→ What is expected: Filter the rows below and copy out every line that contains the string "Follow". The match is case-sensitive.

Item-finding records
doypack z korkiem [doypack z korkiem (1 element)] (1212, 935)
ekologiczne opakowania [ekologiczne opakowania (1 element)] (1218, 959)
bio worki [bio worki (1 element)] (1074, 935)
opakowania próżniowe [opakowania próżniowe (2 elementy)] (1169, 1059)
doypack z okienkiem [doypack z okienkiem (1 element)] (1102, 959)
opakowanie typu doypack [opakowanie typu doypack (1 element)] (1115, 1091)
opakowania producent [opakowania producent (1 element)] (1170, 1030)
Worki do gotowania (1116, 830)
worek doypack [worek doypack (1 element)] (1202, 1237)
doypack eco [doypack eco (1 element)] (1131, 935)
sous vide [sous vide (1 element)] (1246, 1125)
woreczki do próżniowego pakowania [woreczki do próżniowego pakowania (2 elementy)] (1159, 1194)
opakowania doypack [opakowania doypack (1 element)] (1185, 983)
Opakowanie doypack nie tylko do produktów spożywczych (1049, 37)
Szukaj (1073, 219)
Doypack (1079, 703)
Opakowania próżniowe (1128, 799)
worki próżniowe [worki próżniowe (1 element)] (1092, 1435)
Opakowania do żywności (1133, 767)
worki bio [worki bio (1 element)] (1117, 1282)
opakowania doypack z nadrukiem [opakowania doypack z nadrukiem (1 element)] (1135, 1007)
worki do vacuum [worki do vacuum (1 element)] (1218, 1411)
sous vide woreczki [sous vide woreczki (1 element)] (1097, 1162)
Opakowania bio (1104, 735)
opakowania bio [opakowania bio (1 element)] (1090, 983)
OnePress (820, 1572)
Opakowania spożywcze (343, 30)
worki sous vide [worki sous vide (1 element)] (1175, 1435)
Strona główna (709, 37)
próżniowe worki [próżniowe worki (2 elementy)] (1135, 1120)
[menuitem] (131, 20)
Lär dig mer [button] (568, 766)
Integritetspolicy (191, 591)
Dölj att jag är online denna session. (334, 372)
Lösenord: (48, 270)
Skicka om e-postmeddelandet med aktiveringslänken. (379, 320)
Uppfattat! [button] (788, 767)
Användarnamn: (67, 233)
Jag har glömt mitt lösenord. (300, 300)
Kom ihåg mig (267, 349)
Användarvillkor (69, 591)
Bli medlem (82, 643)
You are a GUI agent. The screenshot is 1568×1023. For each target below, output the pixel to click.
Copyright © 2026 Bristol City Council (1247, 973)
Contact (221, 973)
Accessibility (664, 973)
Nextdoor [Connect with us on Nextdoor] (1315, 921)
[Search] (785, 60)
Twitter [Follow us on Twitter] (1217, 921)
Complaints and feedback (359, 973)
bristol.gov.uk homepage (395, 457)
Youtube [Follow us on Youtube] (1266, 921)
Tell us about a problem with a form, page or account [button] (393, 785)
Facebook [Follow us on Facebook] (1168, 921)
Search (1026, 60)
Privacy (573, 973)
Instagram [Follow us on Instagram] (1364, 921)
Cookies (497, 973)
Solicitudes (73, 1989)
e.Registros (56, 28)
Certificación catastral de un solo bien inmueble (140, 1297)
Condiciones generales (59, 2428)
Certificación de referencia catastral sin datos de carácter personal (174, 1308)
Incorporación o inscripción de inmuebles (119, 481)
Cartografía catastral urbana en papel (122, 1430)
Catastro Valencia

→ Task output:
Twitter [Follow us on Twitter] (1217, 921)
Youtube [Follow us on Youtube] (1266, 921)
Facebook [Follow us on Facebook] (1168, 921)
Instagram [Follow us on Instagram] (1364, 921)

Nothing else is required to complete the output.